There are existing studies that aim to create TAS algorithms for mixed criticality systems, which have low priority and high priority operating modes. The algorithm by Li et al. [21] uses an RC circuit model and can be tuned to focus on either energy aware scheduling or thermal aware scheduling. Li et al. [22] extend the existing algorithm to support mixed-criticality systems by assigning each task a different Worst Case Execution Time (WCET) for each criticality mode. In the mixed criticality system-based algorithm, if a task cannot complete execution while the system is in low criticality mode, then all low priority tasks are dropped and the system switches to high criticality mode until its return to low criticality mode is determined to be safe. The algorithm focuses on setting the execution rates for each task to approximate a fluid schedule. Safari et al. [30] also design a TAS algorithm for mixed criticality systems, which relies on thermal safe power, defining the amount of power that a processor can dissipate before it overheats. Based on this defined value, it determines the maximum safe number of simultaneously active cores that can be used for scheduling.

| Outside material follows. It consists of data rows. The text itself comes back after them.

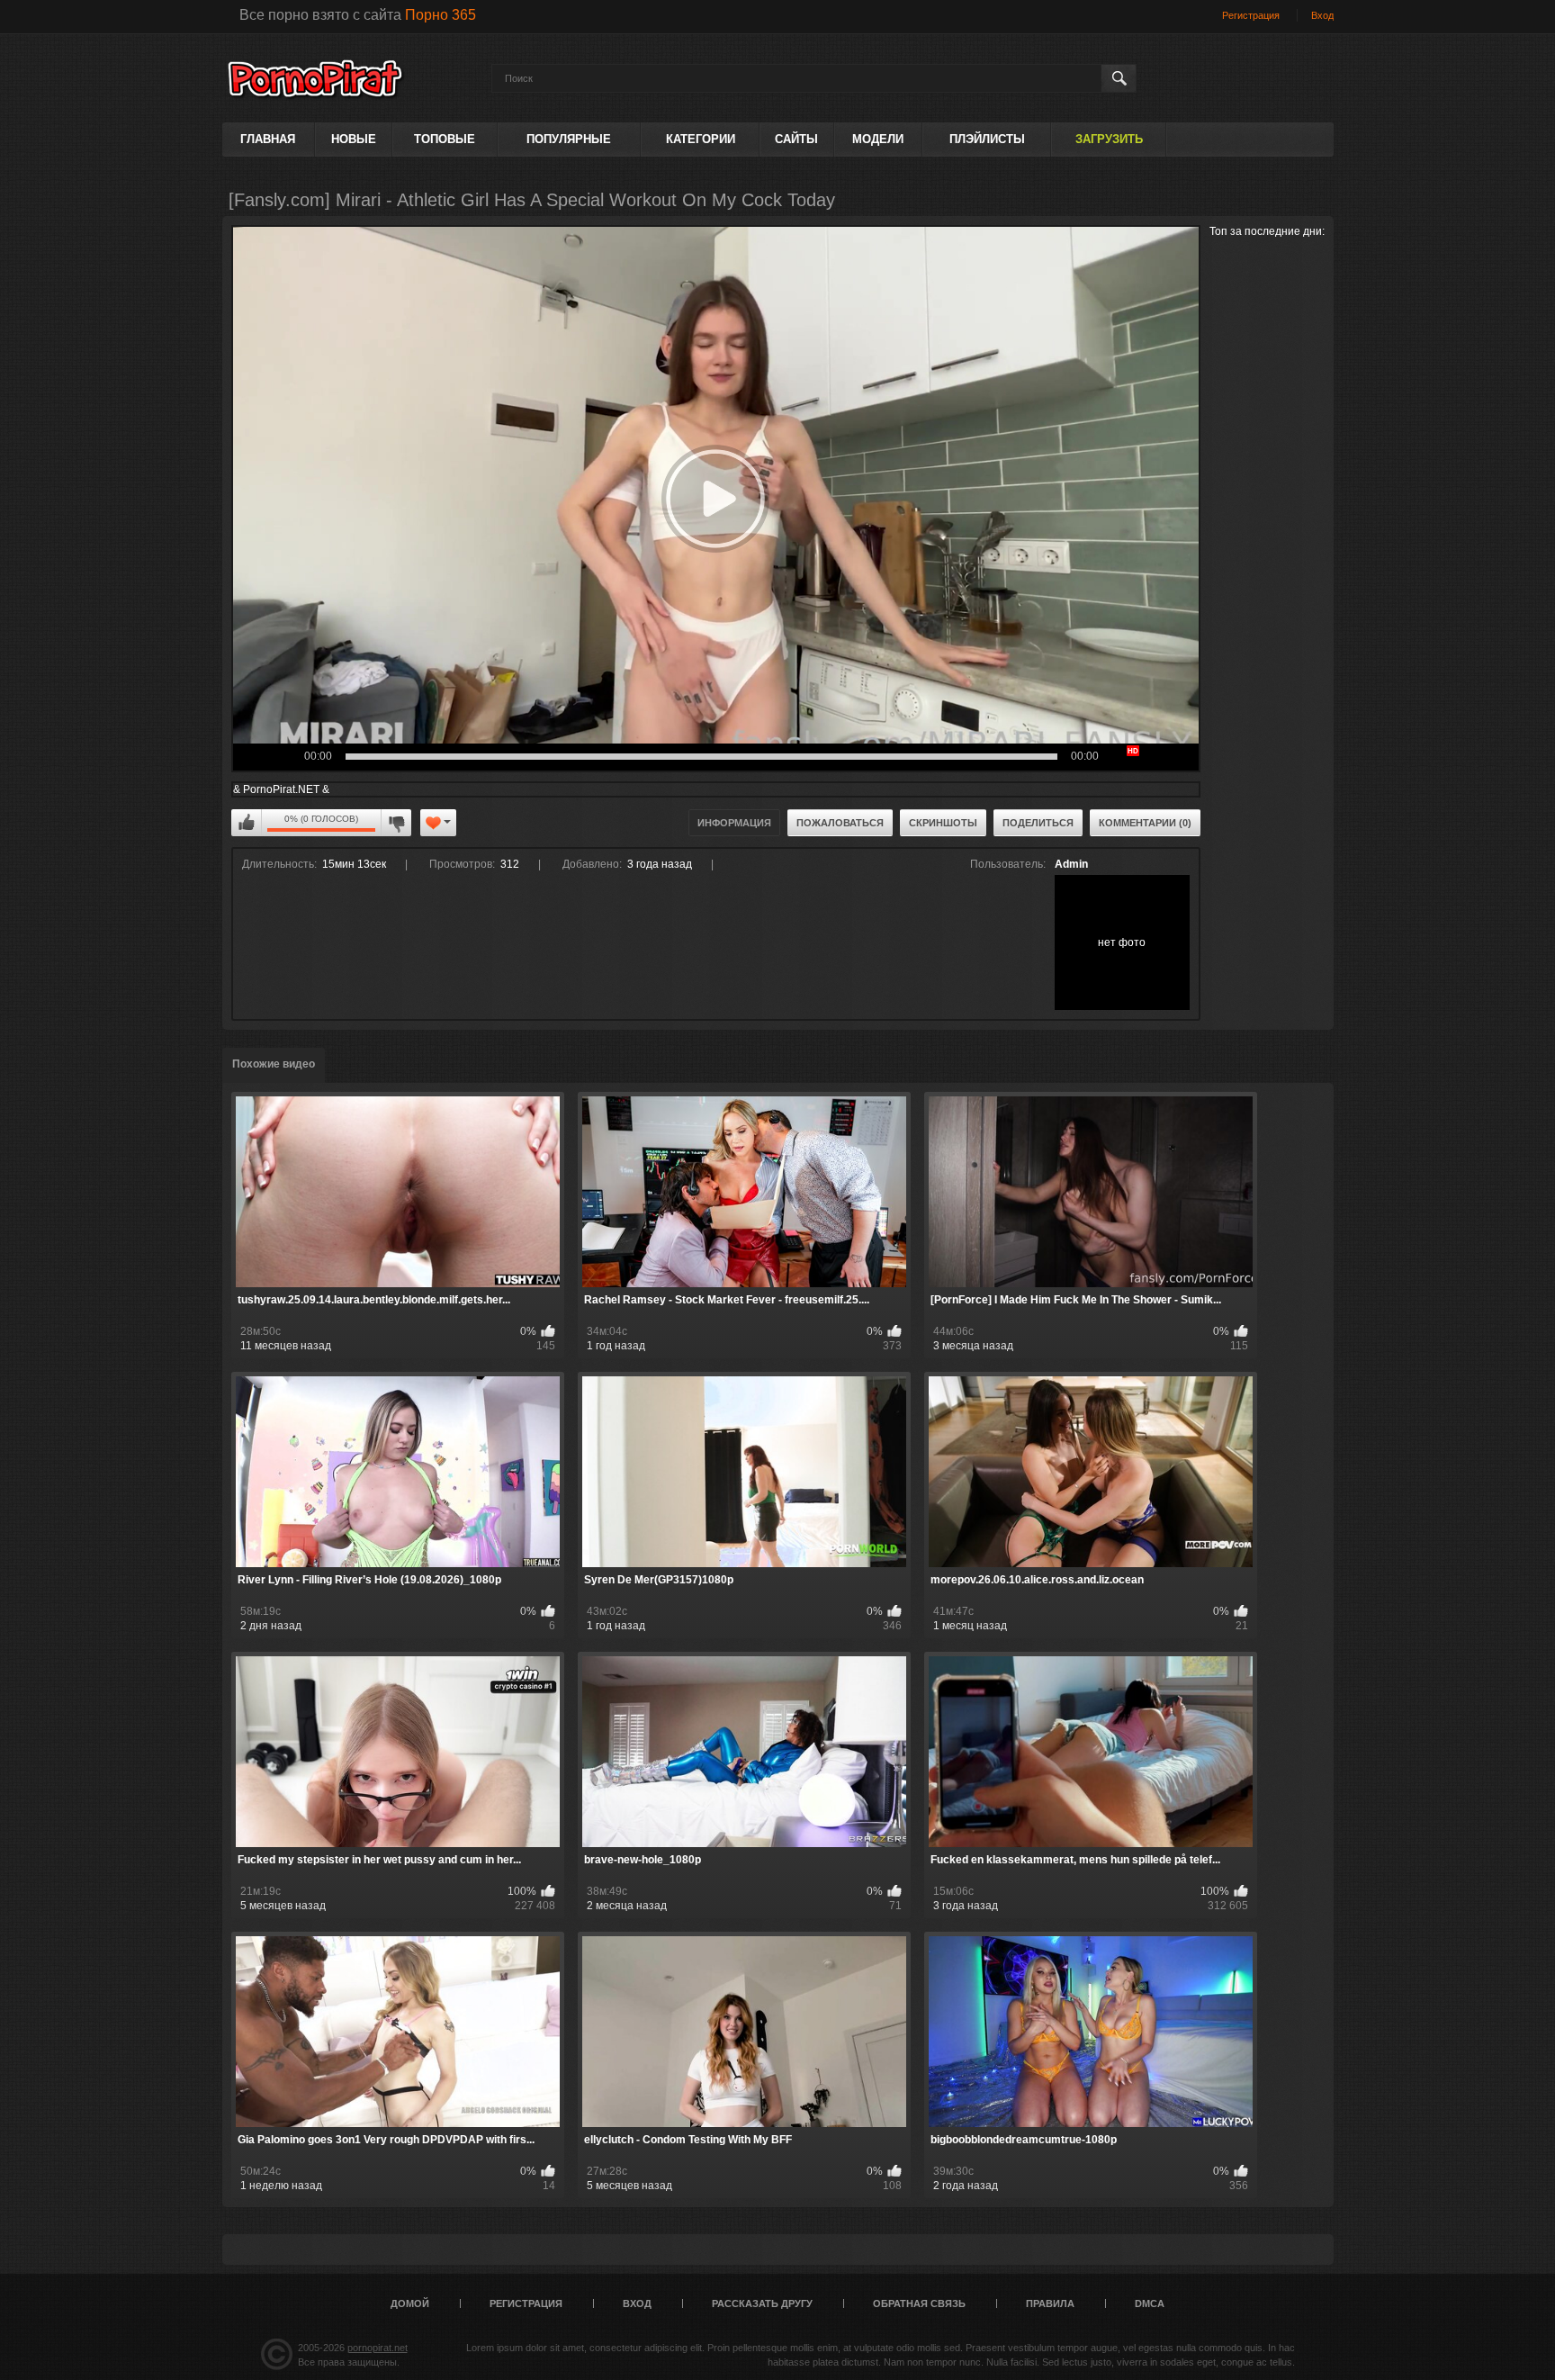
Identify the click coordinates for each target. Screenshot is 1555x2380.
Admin (1071, 864)
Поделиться (1038, 822)
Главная (267, 139)
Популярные (568, 139)
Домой (410, 2303)
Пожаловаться (840, 822)
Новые (353, 139)
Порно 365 (440, 15)
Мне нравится (246, 822)
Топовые (444, 139)
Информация (734, 822)
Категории (700, 139)
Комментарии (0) (1145, 822)
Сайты (796, 139)
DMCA (1149, 2303)
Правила (1050, 2303)
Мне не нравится (396, 822)
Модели (877, 139)
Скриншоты (943, 822)
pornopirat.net (377, 2347)
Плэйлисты (987, 139)
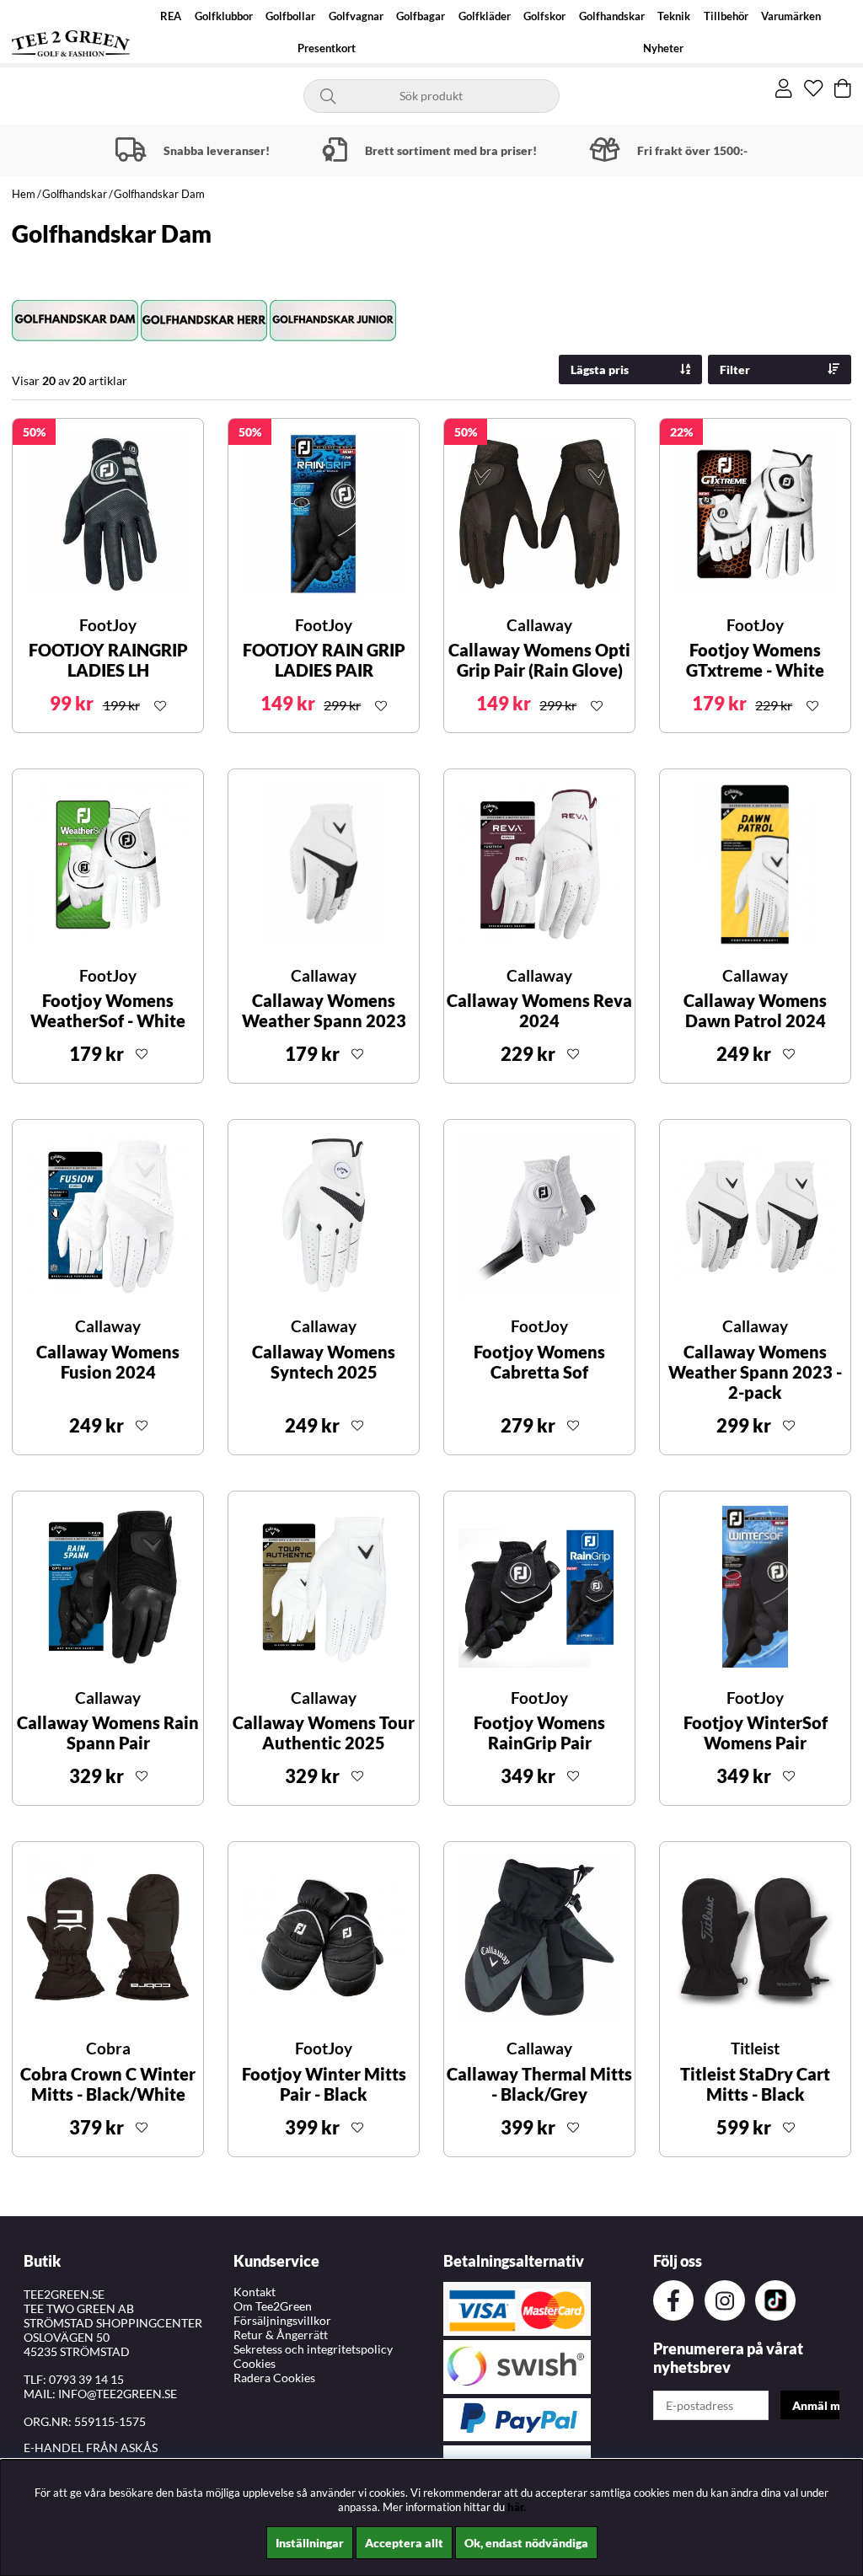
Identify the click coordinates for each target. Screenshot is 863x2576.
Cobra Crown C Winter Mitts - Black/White (108, 2084)
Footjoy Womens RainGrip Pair (539, 1732)
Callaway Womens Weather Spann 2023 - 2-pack (755, 1372)
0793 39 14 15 (86, 2379)
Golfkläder (484, 16)
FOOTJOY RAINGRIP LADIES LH (108, 660)
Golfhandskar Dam (159, 194)
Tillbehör (726, 16)
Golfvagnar (356, 16)
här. (516, 2507)
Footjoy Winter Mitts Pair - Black (324, 2084)
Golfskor (544, 16)
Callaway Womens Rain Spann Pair (108, 1732)
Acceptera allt (404, 2543)
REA (170, 16)
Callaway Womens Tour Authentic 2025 (324, 1732)
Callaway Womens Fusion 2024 (108, 1362)
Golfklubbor (224, 16)
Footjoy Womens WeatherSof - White (107, 1010)
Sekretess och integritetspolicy (313, 2349)
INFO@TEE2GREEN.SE (117, 2393)
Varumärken (791, 16)
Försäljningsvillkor (282, 2320)
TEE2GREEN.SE (64, 2294)
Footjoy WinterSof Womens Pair (755, 1732)
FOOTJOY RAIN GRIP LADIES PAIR (324, 660)
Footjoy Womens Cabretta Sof (539, 1362)
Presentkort (326, 48)
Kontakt (254, 2291)
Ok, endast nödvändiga (526, 2543)
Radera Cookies (274, 2377)
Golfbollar (290, 16)
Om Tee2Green (272, 2306)
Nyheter (663, 48)
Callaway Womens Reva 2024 (539, 1010)
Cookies (254, 2363)
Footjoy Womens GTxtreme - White (755, 660)
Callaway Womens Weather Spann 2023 (324, 1010)
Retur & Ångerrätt (280, 2334)
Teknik (673, 16)
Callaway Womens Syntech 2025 (323, 1362)
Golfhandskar (612, 16)
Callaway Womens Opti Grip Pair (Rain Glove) (539, 660)
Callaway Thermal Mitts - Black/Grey (539, 2084)
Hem (23, 194)
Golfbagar (420, 16)
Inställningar (310, 2543)
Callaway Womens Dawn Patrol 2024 (755, 1010)
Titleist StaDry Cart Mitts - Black (755, 2084)
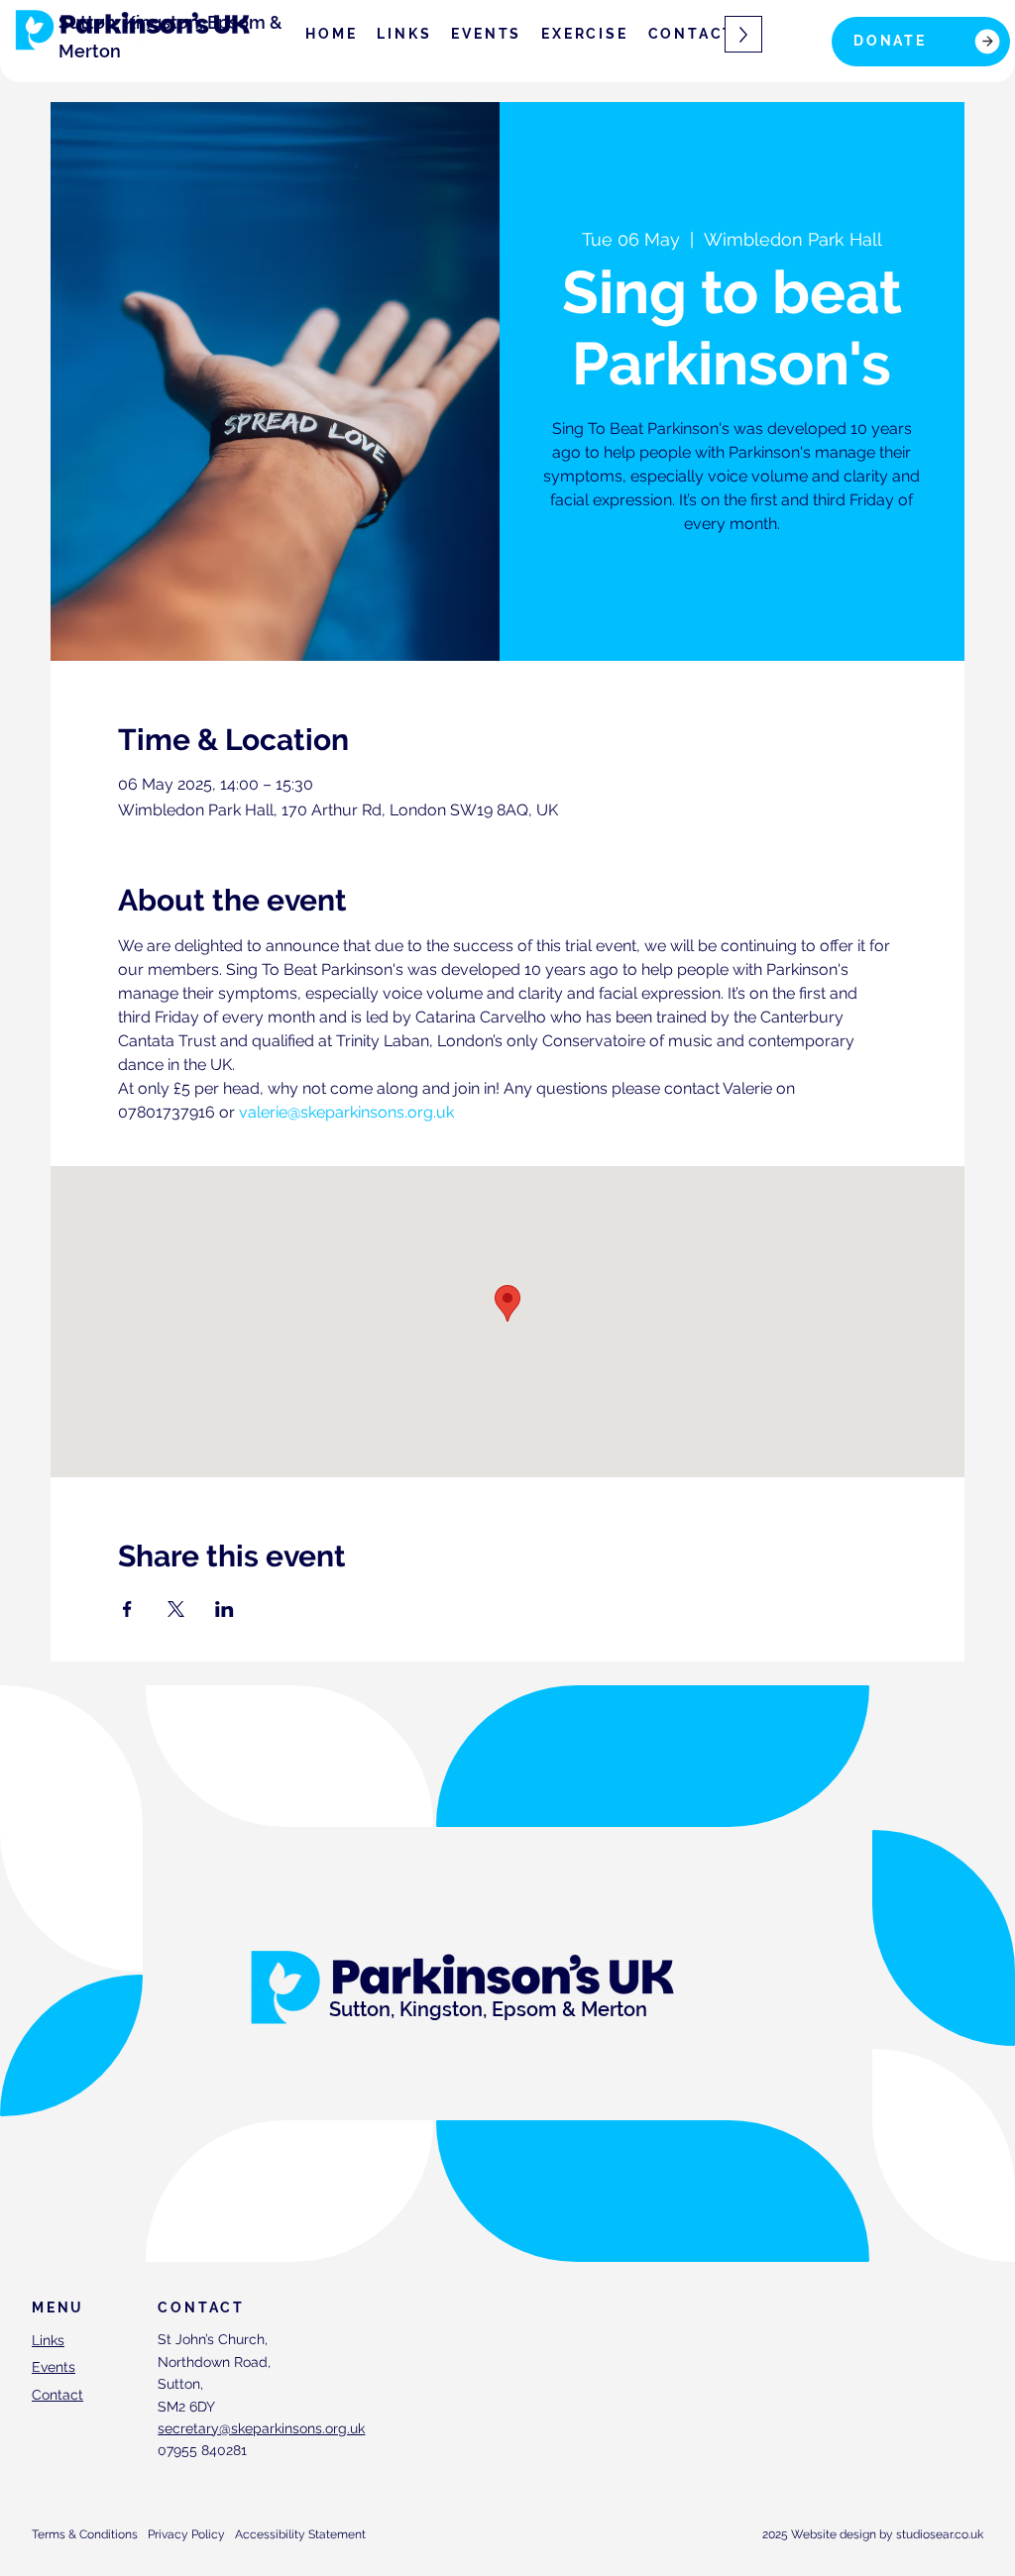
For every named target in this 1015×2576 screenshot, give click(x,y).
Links (48, 2340)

Akbar et al. [1] use a neural network to predict the temperature of servers in a data center to schedule tasks among a large set of machines. The TAS algorithm implemented by Sharma et al. [32] creates groups of CPU cores called clusters. The algorithm initially assigns tasks to the clusters, then the schedule is modified based on whether energy or temperature efficiency is being prioritized. Bashir et al.’s [3] algorithm relies on DVFS and a modified RC circuit model. Their algorithm controls the CPU power management states of the CPU to regulate the static power dissipation of cores.

Many studies focus on heterogeneous processors, as they provide more task allocation options to a TAS algorithm. Benedikt et al. [4] design the MultiPAWS algorithm for an avionics environment. Their algorithm relies on a steady state RC circuit model to schedule tasks on an ARM big.LITTLE CPU. Kim et al. [17] also design a TAS algorithm for a heterogeneous ARM big.LITTLE CPU which focuses on minimizing power dissipation by deciding whether to use DVFS or migrate tasks between the big and LITTLE cores. Maity et al. [24] implement their TAS algorithm for an ARM big.LITTLE heterogeneous chip which includes a GPU. Their algorithm uses the LITTLE cores to operate the operating system, scheduler, and temperature sensors; on the other hand, tasks are run on the big cores and GPU. This is one of the works that uses inbuilt temperature sensors during scheduling. Lee et al. implement the Real-Time Thermal Aware Scheduling (RT-TAS [19]) algorithm for a heterogeneous chip with an integrated GPU and CPU cores. RT-TAS [19] assigns tasks with the goal of maintaining a balanced steady state temperature among the cores. The maintenance of this balance aims to minimize the chip temperature. Our POD-TAS algorithm can be readily expanded to support scheduling tasks on chips with an integrated GPU and CPU cores or other heterogeneous chips.

There are studies that limit the execution rate of tasks using DVFS and other tools to control the thermal behavior of the chip. Ozceylan et al. [26] create an algorithm that uses a differential equation-based thermal model to predict the system temperature. After finding the minimum utilization required to complete a task by its deadline, the cpulimit tool is used to limit the CPU speed. Shehzad et al. [33] use an Earliest Deadline First (EDF) methodology along with a fairness metric to create a TAS algorithm that aims to approximate a fluid schedule by maintaining equal amounts of execution among tasks. These methods rely on limiting the execution rate of tasks to control the CPU temperature and may face difficulty under a heavy or sporadic task load. Additionally, not all chips support the use of DVFS for limiting the execution rate of tasks.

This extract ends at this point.